* **Records for processing**:
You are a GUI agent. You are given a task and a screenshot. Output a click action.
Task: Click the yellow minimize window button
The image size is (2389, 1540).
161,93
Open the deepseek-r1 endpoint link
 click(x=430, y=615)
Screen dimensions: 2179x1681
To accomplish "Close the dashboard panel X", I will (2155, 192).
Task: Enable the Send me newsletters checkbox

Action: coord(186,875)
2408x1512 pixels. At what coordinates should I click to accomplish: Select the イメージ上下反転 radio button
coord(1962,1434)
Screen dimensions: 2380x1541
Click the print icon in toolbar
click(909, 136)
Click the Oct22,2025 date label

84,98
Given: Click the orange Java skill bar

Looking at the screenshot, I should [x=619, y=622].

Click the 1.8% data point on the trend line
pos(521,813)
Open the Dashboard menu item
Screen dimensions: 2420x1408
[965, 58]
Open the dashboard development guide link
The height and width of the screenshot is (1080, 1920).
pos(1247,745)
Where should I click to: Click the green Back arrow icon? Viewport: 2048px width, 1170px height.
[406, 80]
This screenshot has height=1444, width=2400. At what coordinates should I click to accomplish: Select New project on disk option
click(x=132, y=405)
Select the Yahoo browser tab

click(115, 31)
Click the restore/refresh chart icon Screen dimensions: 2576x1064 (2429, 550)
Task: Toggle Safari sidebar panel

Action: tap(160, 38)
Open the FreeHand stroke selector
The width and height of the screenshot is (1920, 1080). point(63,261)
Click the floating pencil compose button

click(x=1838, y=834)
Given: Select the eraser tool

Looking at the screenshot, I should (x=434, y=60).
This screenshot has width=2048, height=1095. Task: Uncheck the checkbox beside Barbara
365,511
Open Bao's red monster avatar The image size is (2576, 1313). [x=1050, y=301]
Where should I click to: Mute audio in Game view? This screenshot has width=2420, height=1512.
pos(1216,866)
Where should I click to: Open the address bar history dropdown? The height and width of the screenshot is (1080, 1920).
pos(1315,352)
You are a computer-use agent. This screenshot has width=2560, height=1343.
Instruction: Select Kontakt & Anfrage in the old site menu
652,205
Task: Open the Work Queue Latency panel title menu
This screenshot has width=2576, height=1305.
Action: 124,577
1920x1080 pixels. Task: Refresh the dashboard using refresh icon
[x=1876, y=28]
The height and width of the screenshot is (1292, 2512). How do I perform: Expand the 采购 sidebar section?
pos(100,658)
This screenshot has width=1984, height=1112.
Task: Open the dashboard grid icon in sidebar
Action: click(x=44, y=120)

* **What is expected**:
Among the lines of the listing above, which ones hold "agent"? Copy them.

* **Exercise result**:
You are a GUI agent. You are given a task and a screenshot. Output a click action.
You are a computer-use agent. This screenshot has width=2560, height=1343.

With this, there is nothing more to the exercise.